| Assignment |
Print each entry exactly, all the way through.

##############################

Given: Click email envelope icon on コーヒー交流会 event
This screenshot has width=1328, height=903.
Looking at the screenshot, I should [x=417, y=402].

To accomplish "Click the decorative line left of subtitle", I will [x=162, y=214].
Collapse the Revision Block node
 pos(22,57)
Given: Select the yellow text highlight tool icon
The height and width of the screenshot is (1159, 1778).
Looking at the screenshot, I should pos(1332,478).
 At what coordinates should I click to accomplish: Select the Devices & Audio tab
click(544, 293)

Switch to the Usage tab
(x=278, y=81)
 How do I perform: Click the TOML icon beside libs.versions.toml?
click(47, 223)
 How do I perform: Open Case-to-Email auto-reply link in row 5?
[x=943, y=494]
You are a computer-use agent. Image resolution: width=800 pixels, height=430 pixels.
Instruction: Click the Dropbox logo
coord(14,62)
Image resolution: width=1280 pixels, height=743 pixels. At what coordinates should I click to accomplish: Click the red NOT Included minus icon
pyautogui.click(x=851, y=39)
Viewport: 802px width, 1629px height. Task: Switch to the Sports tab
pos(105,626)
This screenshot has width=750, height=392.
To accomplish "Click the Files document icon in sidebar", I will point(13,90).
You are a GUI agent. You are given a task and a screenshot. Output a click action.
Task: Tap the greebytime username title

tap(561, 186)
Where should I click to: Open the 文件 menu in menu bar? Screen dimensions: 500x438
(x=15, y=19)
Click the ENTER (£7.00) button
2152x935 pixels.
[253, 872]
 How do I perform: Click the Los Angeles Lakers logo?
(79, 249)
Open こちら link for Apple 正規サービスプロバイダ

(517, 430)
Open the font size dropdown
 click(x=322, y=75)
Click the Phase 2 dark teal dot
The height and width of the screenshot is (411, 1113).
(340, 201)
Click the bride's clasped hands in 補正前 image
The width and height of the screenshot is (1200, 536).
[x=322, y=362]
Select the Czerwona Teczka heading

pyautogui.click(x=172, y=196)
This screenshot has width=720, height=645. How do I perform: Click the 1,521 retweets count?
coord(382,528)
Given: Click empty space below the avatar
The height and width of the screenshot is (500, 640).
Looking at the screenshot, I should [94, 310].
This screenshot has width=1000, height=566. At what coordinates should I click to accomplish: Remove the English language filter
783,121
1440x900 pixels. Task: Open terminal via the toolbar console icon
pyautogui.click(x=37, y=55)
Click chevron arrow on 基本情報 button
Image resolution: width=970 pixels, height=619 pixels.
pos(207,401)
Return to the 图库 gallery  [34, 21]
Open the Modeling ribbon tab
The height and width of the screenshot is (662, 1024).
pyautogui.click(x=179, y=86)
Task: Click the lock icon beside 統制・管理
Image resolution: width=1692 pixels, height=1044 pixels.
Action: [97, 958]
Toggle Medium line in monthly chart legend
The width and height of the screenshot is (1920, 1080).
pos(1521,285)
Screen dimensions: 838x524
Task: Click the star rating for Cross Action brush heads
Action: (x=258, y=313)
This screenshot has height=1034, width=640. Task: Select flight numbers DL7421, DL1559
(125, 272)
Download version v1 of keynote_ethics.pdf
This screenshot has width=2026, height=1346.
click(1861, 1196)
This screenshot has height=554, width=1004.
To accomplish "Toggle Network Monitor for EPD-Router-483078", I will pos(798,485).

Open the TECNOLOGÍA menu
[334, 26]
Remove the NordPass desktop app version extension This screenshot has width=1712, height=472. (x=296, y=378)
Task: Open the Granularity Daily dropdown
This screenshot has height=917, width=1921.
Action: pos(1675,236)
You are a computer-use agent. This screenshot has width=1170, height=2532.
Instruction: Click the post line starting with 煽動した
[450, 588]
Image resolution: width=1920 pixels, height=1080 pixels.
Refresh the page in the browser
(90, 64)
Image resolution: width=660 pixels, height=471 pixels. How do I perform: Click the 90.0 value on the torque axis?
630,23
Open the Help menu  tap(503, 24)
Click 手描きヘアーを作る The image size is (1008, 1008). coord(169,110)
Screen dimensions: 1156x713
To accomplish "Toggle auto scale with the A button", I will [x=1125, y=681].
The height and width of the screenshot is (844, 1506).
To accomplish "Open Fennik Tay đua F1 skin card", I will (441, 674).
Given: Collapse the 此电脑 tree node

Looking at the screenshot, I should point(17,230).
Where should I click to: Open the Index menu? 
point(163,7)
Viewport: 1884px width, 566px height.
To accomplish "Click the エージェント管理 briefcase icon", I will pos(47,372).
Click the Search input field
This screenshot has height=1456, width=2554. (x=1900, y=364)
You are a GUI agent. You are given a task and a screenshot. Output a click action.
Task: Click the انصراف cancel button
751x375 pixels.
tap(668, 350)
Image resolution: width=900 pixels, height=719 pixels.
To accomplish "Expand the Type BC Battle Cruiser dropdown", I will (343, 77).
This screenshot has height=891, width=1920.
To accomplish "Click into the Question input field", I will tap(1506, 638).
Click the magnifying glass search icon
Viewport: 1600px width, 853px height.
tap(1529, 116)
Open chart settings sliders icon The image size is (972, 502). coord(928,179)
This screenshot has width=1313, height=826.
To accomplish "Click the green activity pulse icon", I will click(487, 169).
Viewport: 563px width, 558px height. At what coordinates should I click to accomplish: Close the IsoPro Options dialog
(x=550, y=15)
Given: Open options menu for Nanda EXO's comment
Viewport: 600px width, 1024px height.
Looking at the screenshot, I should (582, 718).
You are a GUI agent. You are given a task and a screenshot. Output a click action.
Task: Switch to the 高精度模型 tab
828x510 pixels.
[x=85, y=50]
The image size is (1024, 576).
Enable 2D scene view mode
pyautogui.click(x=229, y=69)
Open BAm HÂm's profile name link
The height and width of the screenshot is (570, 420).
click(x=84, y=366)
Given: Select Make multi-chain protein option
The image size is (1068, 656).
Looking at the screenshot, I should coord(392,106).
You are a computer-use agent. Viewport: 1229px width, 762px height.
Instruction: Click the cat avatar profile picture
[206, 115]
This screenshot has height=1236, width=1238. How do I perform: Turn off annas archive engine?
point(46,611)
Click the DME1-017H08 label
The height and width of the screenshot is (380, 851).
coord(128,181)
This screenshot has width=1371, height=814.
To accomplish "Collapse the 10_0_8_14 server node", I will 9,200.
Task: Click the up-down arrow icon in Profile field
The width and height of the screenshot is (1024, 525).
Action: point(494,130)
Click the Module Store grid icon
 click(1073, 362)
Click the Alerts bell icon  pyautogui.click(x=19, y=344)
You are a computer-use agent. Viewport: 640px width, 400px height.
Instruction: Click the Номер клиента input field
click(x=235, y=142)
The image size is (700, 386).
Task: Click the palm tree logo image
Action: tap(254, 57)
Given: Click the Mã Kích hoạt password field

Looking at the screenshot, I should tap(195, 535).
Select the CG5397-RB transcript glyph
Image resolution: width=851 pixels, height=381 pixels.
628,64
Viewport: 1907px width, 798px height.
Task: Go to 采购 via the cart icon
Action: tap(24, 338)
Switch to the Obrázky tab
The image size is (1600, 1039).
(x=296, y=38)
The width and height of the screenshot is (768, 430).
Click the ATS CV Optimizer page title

##############################

| Exercise solution |
Given: Click email envelope icon on コーヒー交流会 event
This screenshot has width=1328, height=903.
Looking at the screenshot, I should [x=417, y=402].

To accomplish "Click the decorative line left of subtitle", I will [x=162, y=214].
Collapse the Revision Block node
 pos(22,57)
Given: Select the yellow text highlight tool icon
The height and width of the screenshot is (1159, 1778).
Looking at the screenshot, I should pos(1332,478).
 At what coordinates should I click to accomplish: Select the Devices & Audio tab
click(544, 293)

Switch to the Usage tab
(x=278, y=81)
 How do I perform: Click the TOML icon beside libs.versions.toml?
click(47, 223)
 How do I perform: Open Case-to-Email auto-reply link in row 5?
[x=943, y=494]
You are a computer-use agent. Image resolution: width=800 pixels, height=430 pixels.
Instruction: Click the Dropbox logo
coord(14,62)
Image resolution: width=1280 pixels, height=743 pixels. At what coordinates should I click to accomplish: Click the red NOT Included minus icon
pyautogui.click(x=851, y=39)
Viewport: 802px width, 1629px height. Task: Switch to the Sports tab
pos(105,626)
This screenshot has width=750, height=392.
To accomplish "Click the Files document icon in sidebar", I will point(13,90).
You are a GUI agent. You are given a task and a screenshot. Output a click action.
Task: Tap the greebytime username title

tap(561, 186)
Where should I click to: Open the 文件 menu in menu bar? Screen dimensions: 500x438
(x=15, y=19)
Click the ENTER (£7.00) button
2152x935 pixels.
[253, 872]
 How do I perform: Click the Los Angeles Lakers logo?
(79, 249)
Open こちら link for Apple 正規サービスプロバイダ

(517, 430)
Open the font size dropdown
 click(x=322, y=75)
Click the Phase 2 dark teal dot
The height and width of the screenshot is (411, 1113).
(340, 201)
Click the bride's clasped hands in 補正前 image
The width and height of the screenshot is (1200, 536).
[x=322, y=362]
Select the Czerwona Teczka heading

pyautogui.click(x=172, y=196)
This screenshot has width=720, height=645. How do I perform: Click the 1,521 retweets count?
coord(382,528)
Given: Click empty space below the avatar
The height and width of the screenshot is (500, 640).
Looking at the screenshot, I should [94, 310].
This screenshot has width=1000, height=566. At what coordinates should I click to accomplish: Remove the English language filter
783,121
1440x900 pixels. Task: Open terminal via the toolbar console icon
pyautogui.click(x=37, y=55)
Click chevron arrow on 基本情報 button
Image resolution: width=970 pixels, height=619 pixels.
pos(207,401)
Return to the 图库 gallery  [34, 21]
Open the Modeling ribbon tab
The height and width of the screenshot is (662, 1024).
pyautogui.click(x=179, y=86)
Task: Click the lock icon beside 統制・管理
Image resolution: width=1692 pixels, height=1044 pixels.
Action: [97, 958]
Toggle Medium line in monthly chart legend
The width and height of the screenshot is (1920, 1080).
pos(1521,285)
Screen dimensions: 838x524
Task: Click the star rating for Cross Action brush heads
Action: (x=258, y=313)
This screenshot has height=1034, width=640. Task: Select flight numbers DL7421, DL1559
(125, 272)
Download version v1 of keynote_ethics.pdf
This screenshot has width=2026, height=1346.
click(1861, 1196)
This screenshot has height=554, width=1004.
To accomplish "Toggle Network Monitor for EPD-Router-483078", I will pos(798,485).

Open the TECNOLOGÍA menu
[334, 26]
Remove the NordPass desktop app version extension This screenshot has width=1712, height=472. (x=296, y=378)
Task: Open the Granularity Daily dropdown
This screenshot has height=917, width=1921.
Action: pos(1675,236)
You are a computer-use agent. This screenshot has width=1170, height=2532.
Instruction: Click the post line starting with 煽動した
[450, 588]
Image resolution: width=1920 pixels, height=1080 pixels.
Refresh the page in the browser
(90, 64)
Image resolution: width=660 pixels, height=471 pixels. How do I perform: Click the 90.0 value on the torque axis?
630,23
Open the Help menu  tap(503, 24)
Click 手描きヘアーを作る The image size is (1008, 1008). coord(169,110)
Screen dimensions: 1156x713
To accomplish "Toggle auto scale with the A button", I will [x=1125, y=681].
The height and width of the screenshot is (844, 1506).
To accomplish "Open Fennik Tay đua F1 skin card", I will (441, 674).
Given: Collapse the 此电脑 tree node

Looking at the screenshot, I should point(17,230).
Where should I click to: Open the Index menu? 
point(163,7)
Viewport: 1884px width, 566px height.
To accomplish "Click the エージェント管理 briefcase icon", I will pos(47,372).
Click the Search input field
This screenshot has height=1456, width=2554. (x=1900, y=364)
You are a GUI agent. You are given a task and a screenshot. Output a click action.
Task: Click the انصراف cancel button
751x375 pixels.
tap(668, 350)
Image resolution: width=900 pixels, height=719 pixels.
To accomplish "Expand the Type BC Battle Cruiser dropdown", I will (343, 77).
This screenshot has height=891, width=1920.
To accomplish "Click into the Question input field", I will tap(1506, 638).
Click the magnifying glass search icon
Viewport: 1600px width, 853px height.
tap(1529, 116)
Open chart settings sliders icon The image size is (972, 502). coord(928,179)
This screenshot has width=1313, height=826.
To accomplish "Click the green activity pulse icon", I will click(487, 169).
Viewport: 563px width, 558px height. At what coordinates should I click to accomplish: Close the IsoPro Options dialog
(x=550, y=15)
Given: Open options menu for Nanda EXO's comment
Viewport: 600px width, 1024px height.
Looking at the screenshot, I should (582, 718).
You are a GUI agent. You are given a task and a screenshot. Output a click action.
Task: Switch to the 高精度模型 tab
828x510 pixels.
[x=85, y=50]
The image size is (1024, 576).
Enable 2D scene view mode
pyautogui.click(x=229, y=69)
Open BAm HÂm's profile name link
The height and width of the screenshot is (570, 420).
click(x=84, y=366)
Given: Select Make multi-chain protein option
The image size is (1068, 656).
Looking at the screenshot, I should coord(392,106).
You are a computer-use agent. Viewport: 1229px width, 762px height.
Instruction: Click the cat avatar profile picture
[206, 115]
This screenshot has height=1236, width=1238. How do I perform: Turn off annas archive engine?
point(46,611)
Click the DME1-017H08 label
The height and width of the screenshot is (380, 851).
coord(128,181)
This screenshot has width=1371, height=814.
To accomplish "Collapse the 10_0_8_14 server node", I will 9,200.
Task: Click the up-down arrow icon in Profile field
The width and height of the screenshot is (1024, 525).
Action: point(494,130)
Click the Module Store grid icon
 click(1073, 362)
Click the Alerts bell icon  pyautogui.click(x=19, y=344)
You are a computer-use agent. Viewport: 640px width, 400px height.
Instruction: Click the Номер клиента input field
click(x=235, y=142)
The image size is (700, 386).
Task: Click the palm tree logo image
Action: tap(254, 57)
Given: Click the Mã Kích hoạt password field

Looking at the screenshot, I should tap(195, 535).
Select the CG5397-RB transcript glyph
Image resolution: width=851 pixels, height=381 pixels.
628,64
Viewport: 1907px width, 798px height.
Task: Go to 采购 via the cart icon
Action: tap(24, 338)
Switch to the Obrázky tab
The image size is (1600, 1039).
(x=296, y=38)
The width and height of the screenshot is (768, 430).
Click the ATS CV Optimizer page title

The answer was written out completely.